Depuis le 1er janvier 2019, chaque Centre de Formation des Apprentis a l’obligation de nommer en son sein un référent handicap. Son rôle est d’accompagner les personnes handicapées dans leur parcours de formation en apprentissage et favoriser leur insertion professionnelle.
Cette obligation répond à la loi de septembre 2018 pour « la liberté de choisir son avenir professionnel », réformant l’apprentissage et la formation professionnelle. Elle renforce les principes de la loi de 2005 qui met en œuvre le principe du droit à la compensation des conséquences du handicap et priorise la formation en milieu commun. La mise en accessibilité universelle des CFA doit permettre de « mieux accueillir et former les personnes en situation de handicap, notamment avec l’appui du référent handicap ».
Rappelons que le principe de l’apprentissage est d’alterner des périodes de formation au sein du CFA et missions en entreprise : la position du référent handicap au sein du CFA est en interface avec les apprenants, leur cercle de soutien – familial, associatif, médico-social – les équipes pédagogiques et administratives du CFA, ainsi que les employeurs. Si le référent ne fait référence que dans son rôle de pivot et pas en tant qu’expert du handicap, sa position au sein de cet écosystème lui octroie un point de vue que nous souhaitons ici partager.

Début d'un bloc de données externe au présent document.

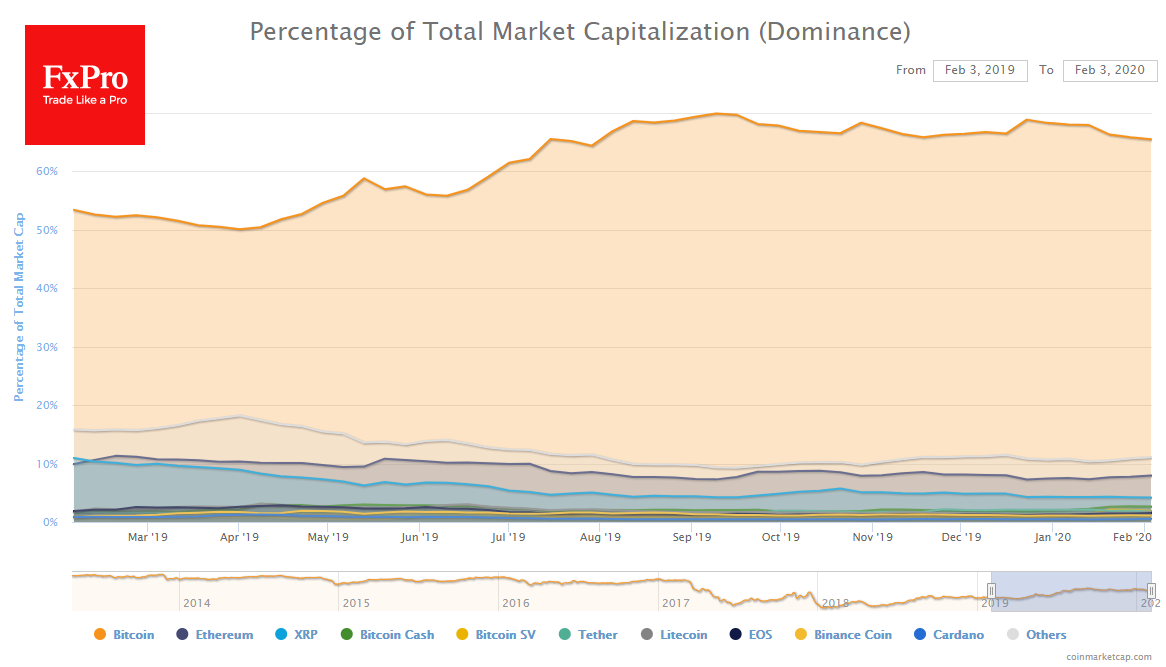Toggle Ethereum series in the legend

(224, 635)
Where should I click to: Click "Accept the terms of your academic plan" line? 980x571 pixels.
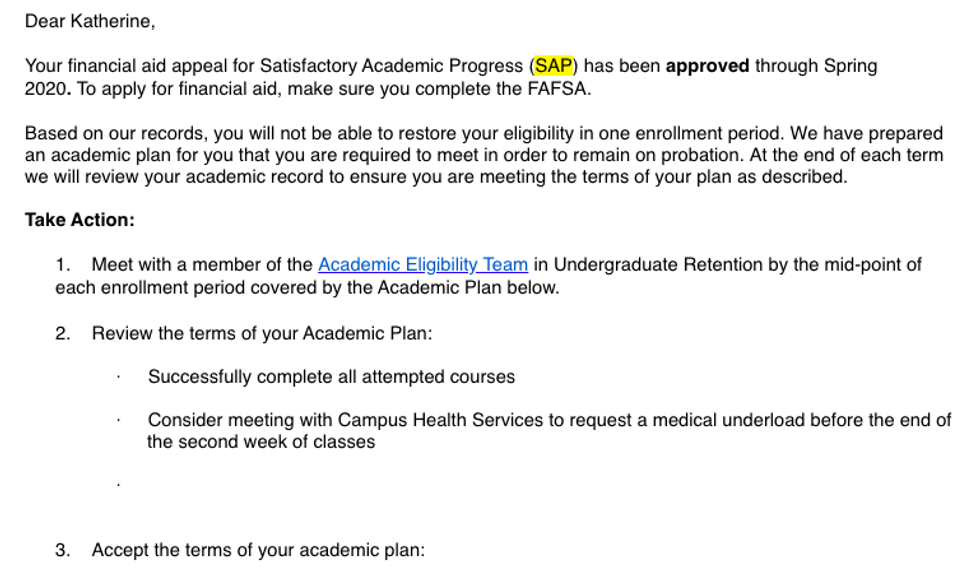[x=258, y=550]
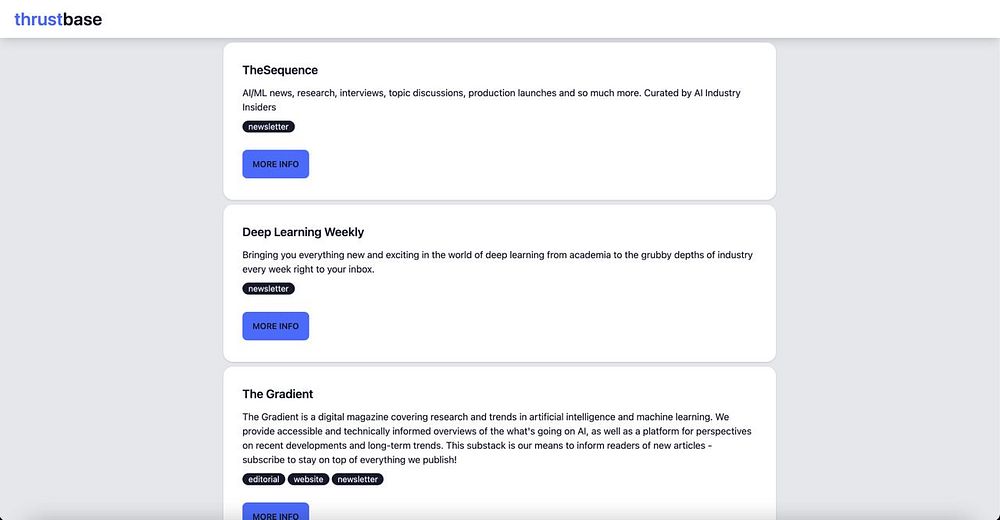Click the Deep Learning Weekly title

click(x=303, y=232)
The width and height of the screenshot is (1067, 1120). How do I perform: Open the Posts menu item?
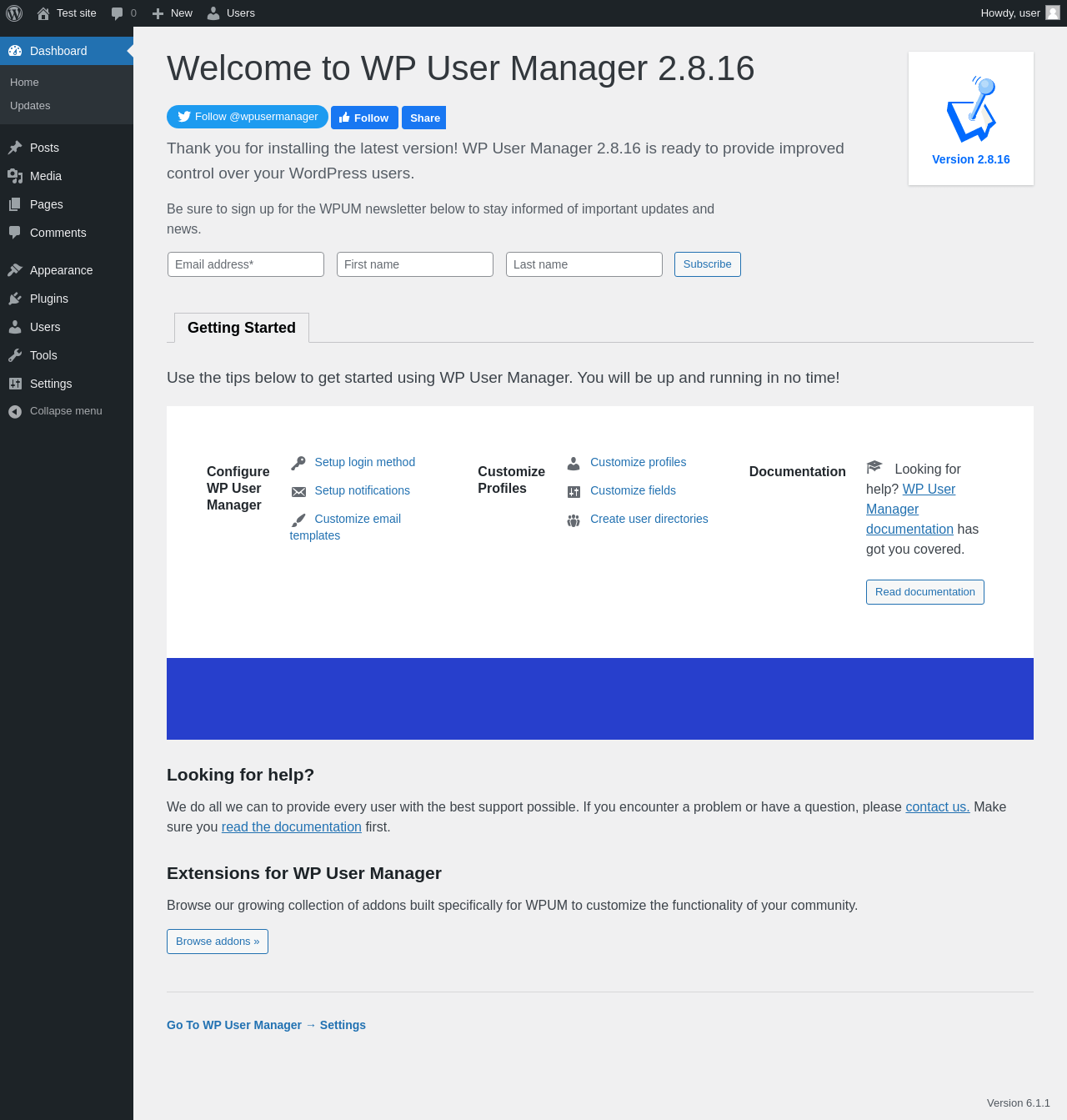[44, 148]
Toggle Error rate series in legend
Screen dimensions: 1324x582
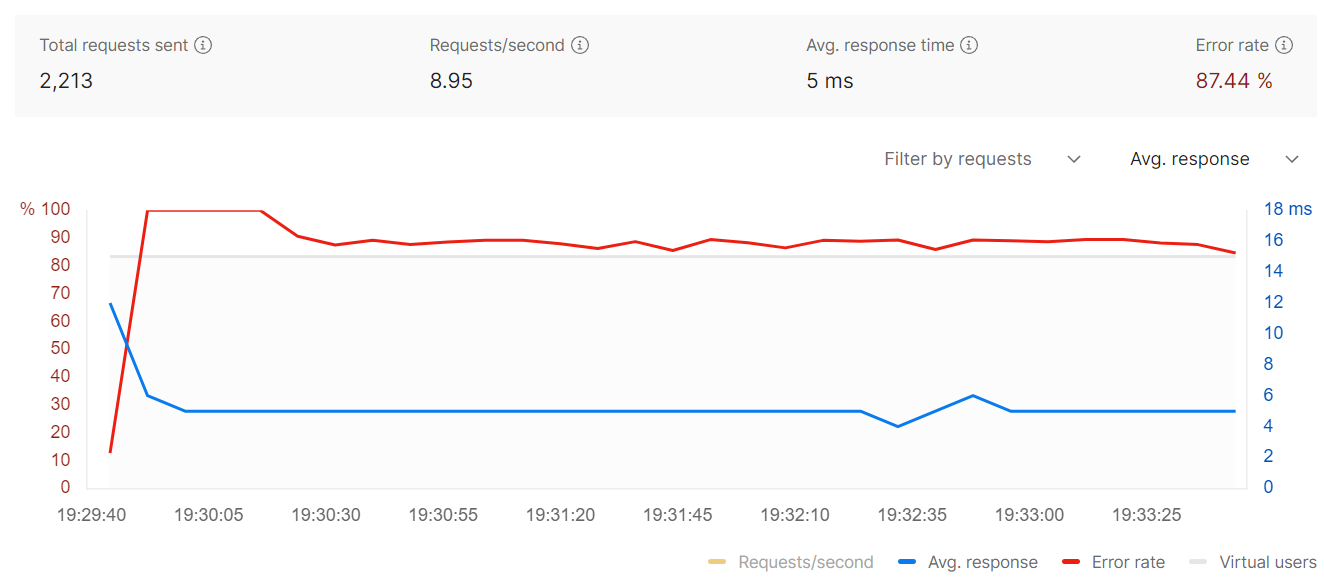1128,562
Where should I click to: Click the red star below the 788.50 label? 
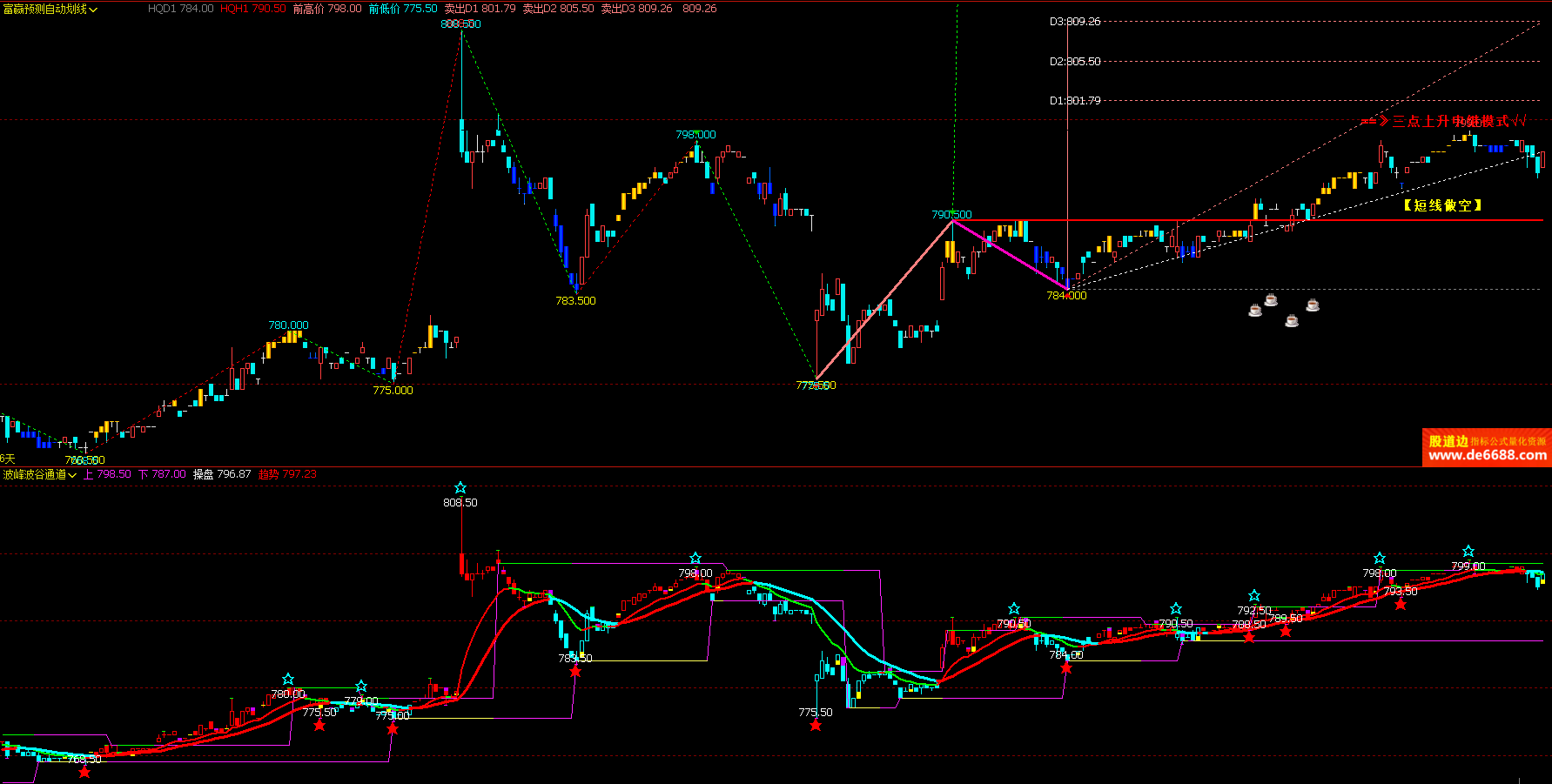[1249, 637]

« Constitue un handicap, au sens de la présente loi, toute limitation d’activité ou restriction de participation à la vie en société subie dans son environnement par une personne en raison d’une altération substantielle, durable ou définitive d’une ou plusieurs fonctions physiques, sensorielles, mentales, cognitives ou psychiques, d’un polyhandicap ou d’un trouble de santé invalidant ». Loi n° 2005-102 du 11 février 2005 pour l’égalité des droits et des chances, la participation et la citoyenneté des personnes handicapées
Accepter de déconstruire nos représentations
Parmi les stéréotypes que nous avons sur le handicap en général, ceux sur les troubles psychiques ont la vie dure parce qu’ils nous renvoient à nos peurs les plus intimes. Pétris de représentations solidement ancrées, régulièrement nourries par des films ou certains média, nous prenons appui sur ces perceptions erronées pour nous protéger, à la fois en tant qu’individu et membre d’une organisation, parfois jusqu’à remettre en cause l’existence même du handicap : une personne souffrant de troubles bipolaires serait un « manipulateur » une personne en burn-out « perfectionniste », un étudiant dépressif un « feignant ». De même que considérer ces troubles nous renvoie à nos failles individuelles, il sera plus confortable de considérer qu’une personne n’est pas adaptée au poste, voir dangereuse pour l’entreprise ou le CFA, plutôt que de considérer un profil qui mettrait potentiellement la lumière sur les failles d’une organisation.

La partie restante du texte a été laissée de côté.